→ EXERCISE: Starting with the line containing "Select 堆叠 stacking mode" and continuing through the end of the rows, write those lines out again with "stacking" swapped for "stacked" and nothing else altered. Omit the pictures from your answer.

→ SUPPLIED INFORMATION:

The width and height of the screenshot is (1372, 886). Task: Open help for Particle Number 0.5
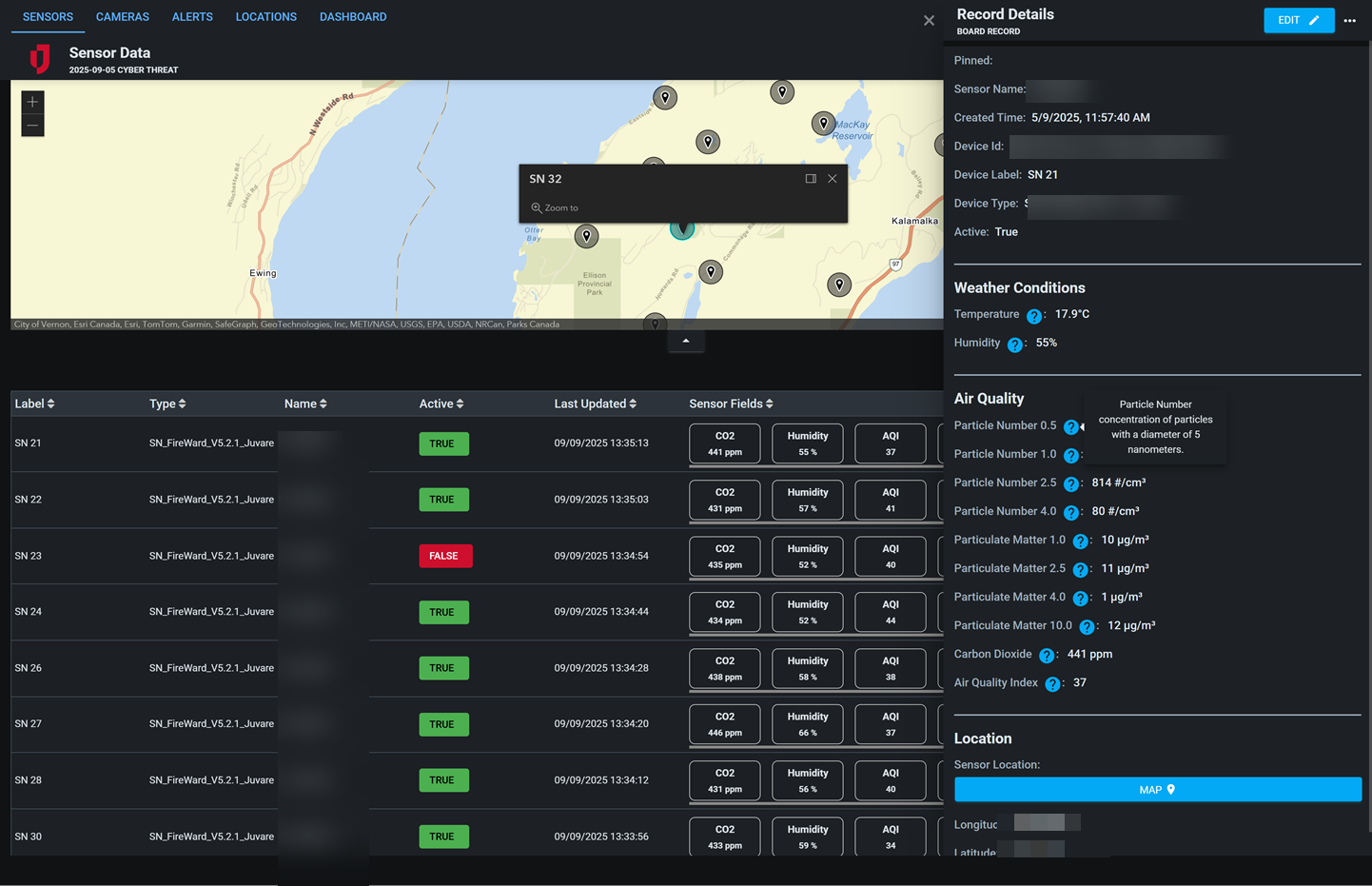click(1071, 427)
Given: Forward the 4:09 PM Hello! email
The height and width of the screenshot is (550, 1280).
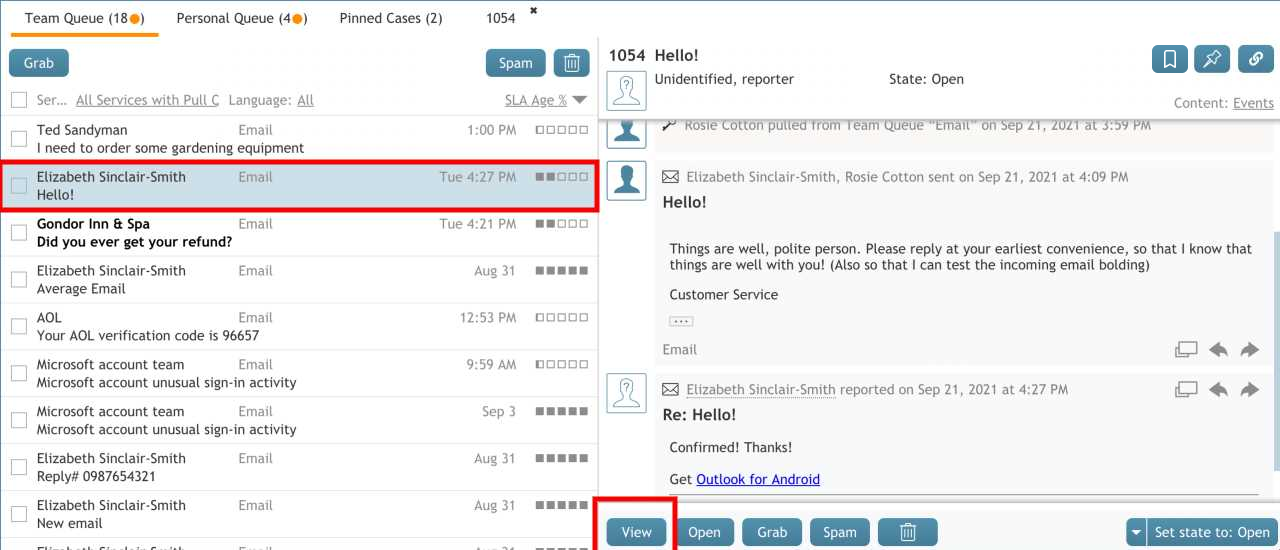Looking at the screenshot, I should coord(1249,350).
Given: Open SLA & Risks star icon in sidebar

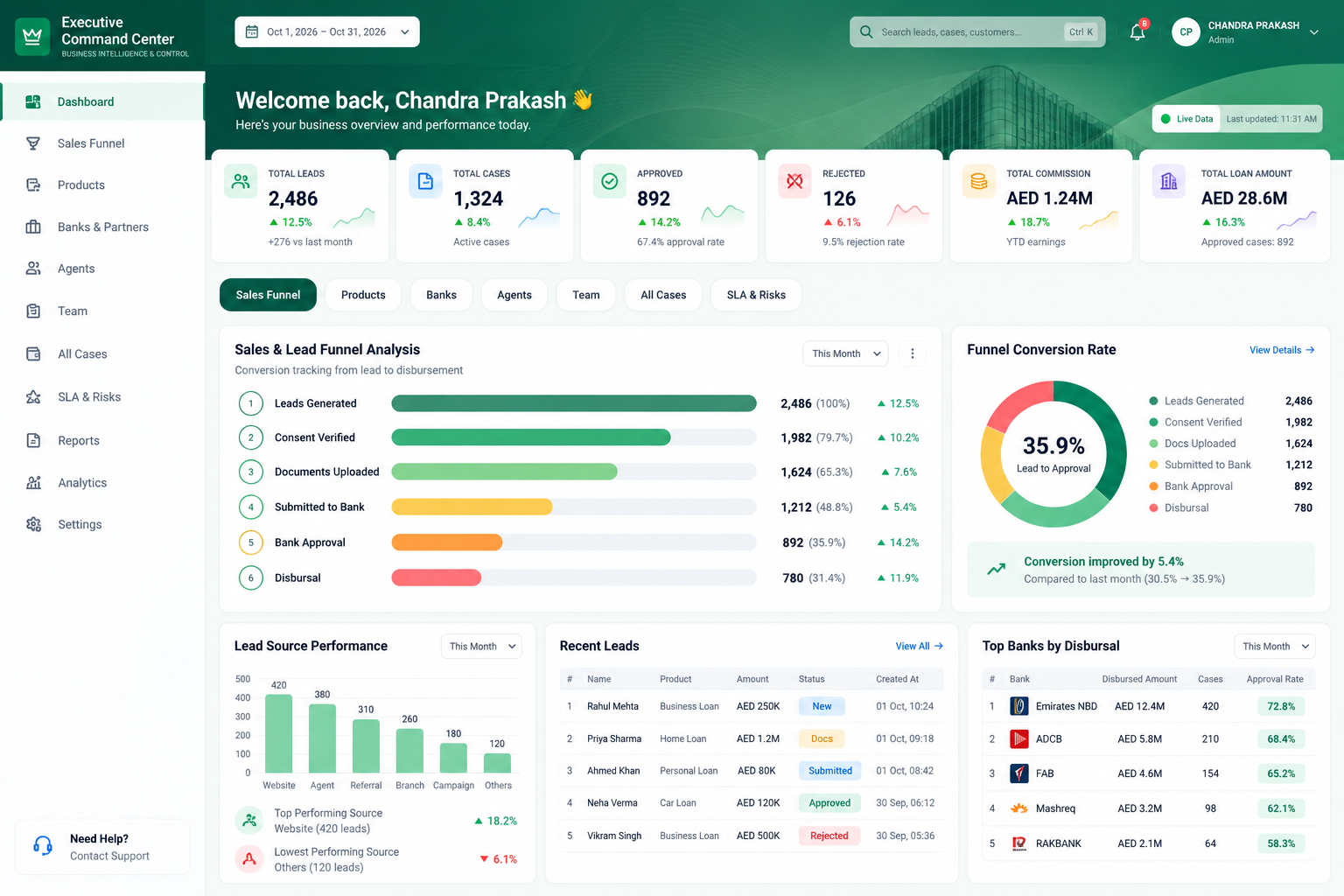Looking at the screenshot, I should (33, 397).
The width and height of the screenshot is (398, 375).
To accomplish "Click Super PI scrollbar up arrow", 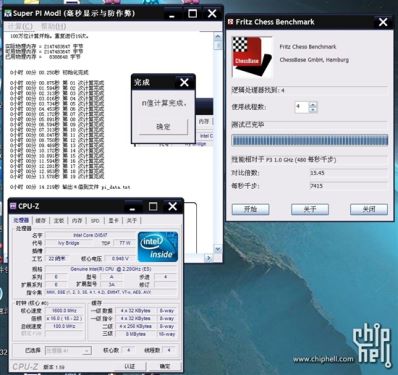I will 218,36.
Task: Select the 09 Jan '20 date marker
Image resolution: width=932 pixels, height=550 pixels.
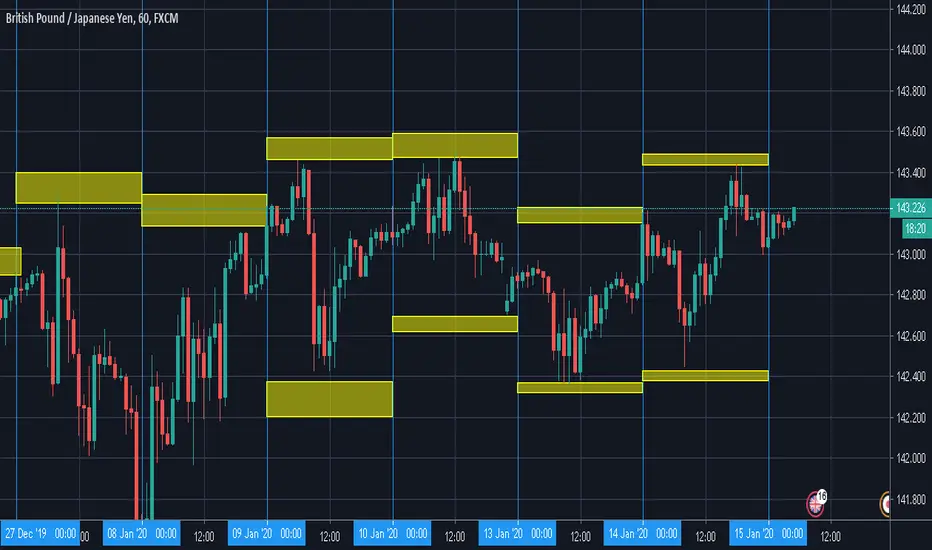Action: pyautogui.click(x=266, y=533)
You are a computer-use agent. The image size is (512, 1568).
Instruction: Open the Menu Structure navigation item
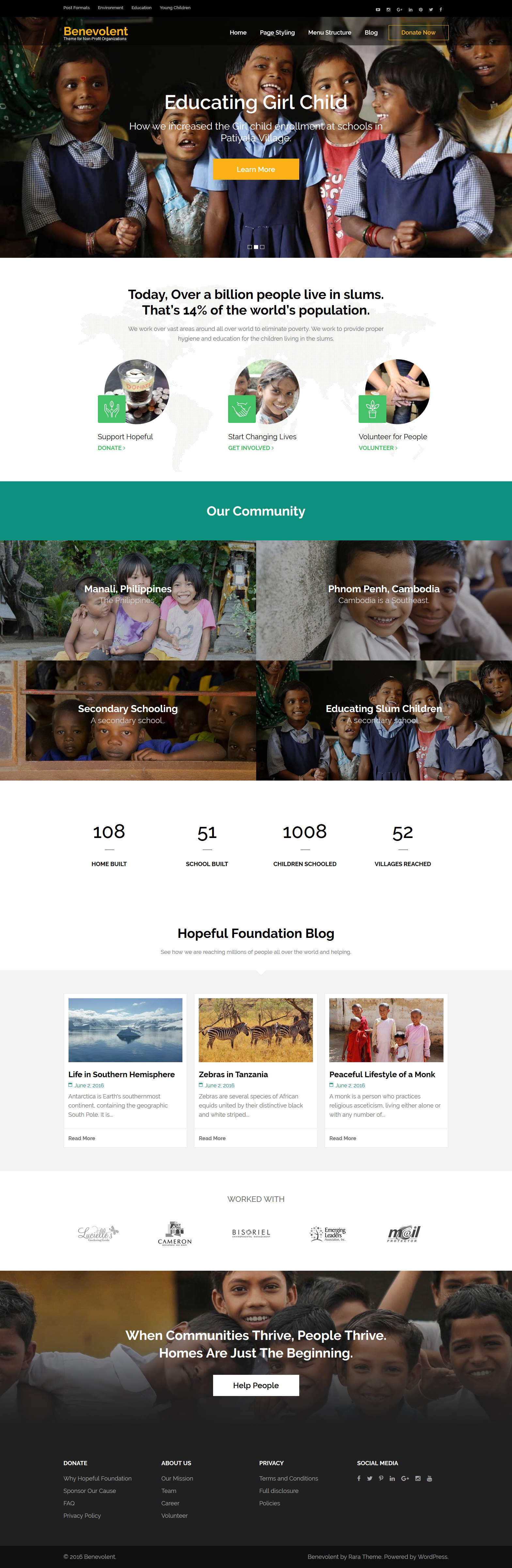[329, 32]
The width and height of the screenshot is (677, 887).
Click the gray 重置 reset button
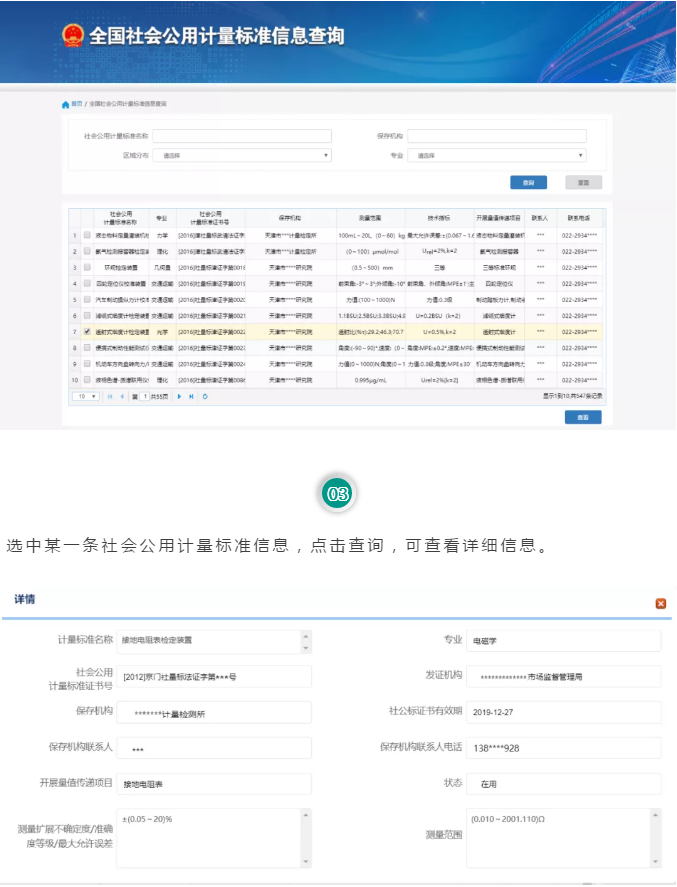pyautogui.click(x=583, y=182)
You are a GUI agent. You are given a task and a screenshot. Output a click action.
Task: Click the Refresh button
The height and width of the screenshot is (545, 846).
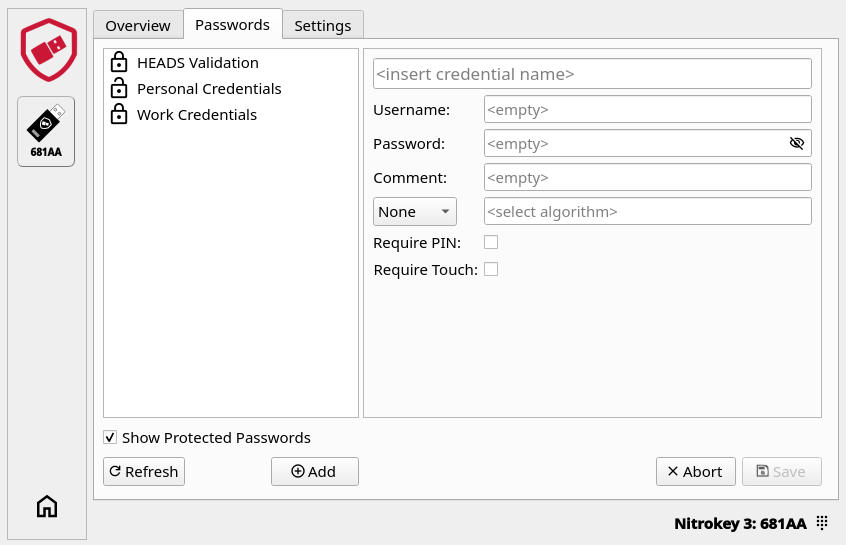tap(144, 472)

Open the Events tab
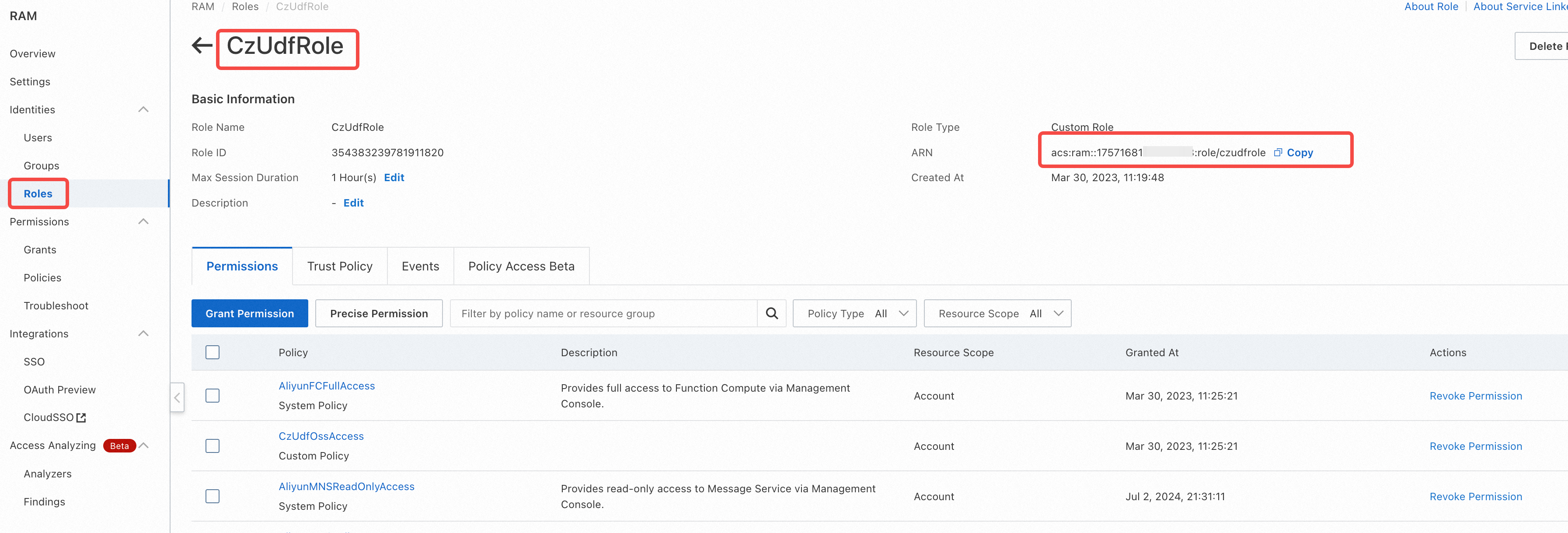click(420, 266)
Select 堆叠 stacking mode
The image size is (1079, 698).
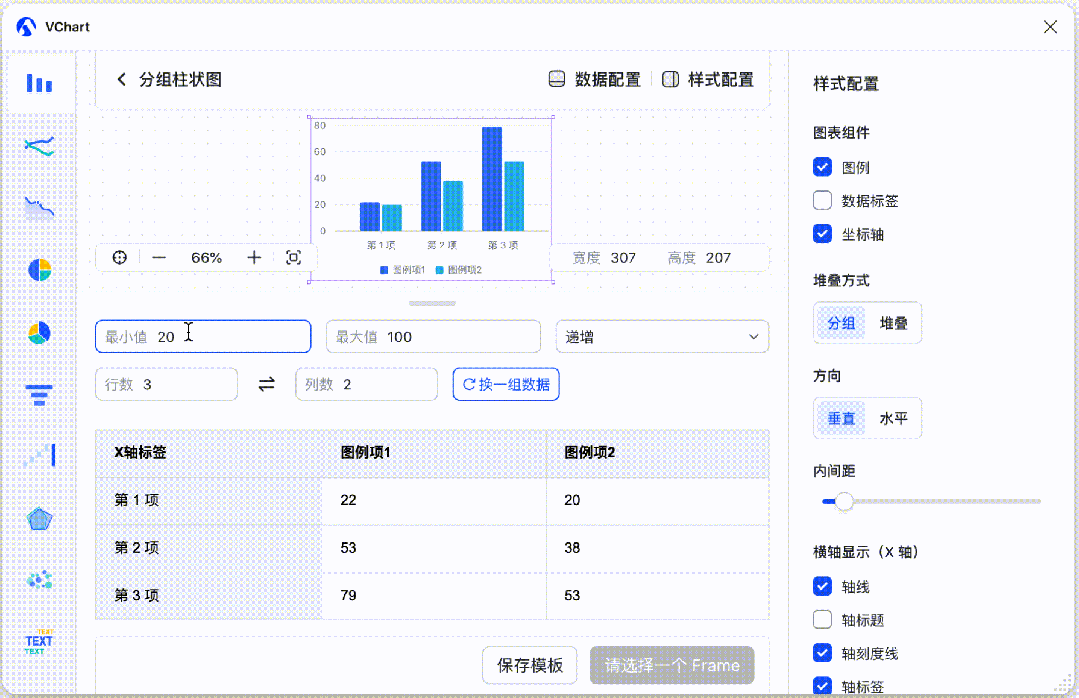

→ ANSWER FOR THE TASK:
Select 堆叠 stacked mode
The image size is (1079, 698).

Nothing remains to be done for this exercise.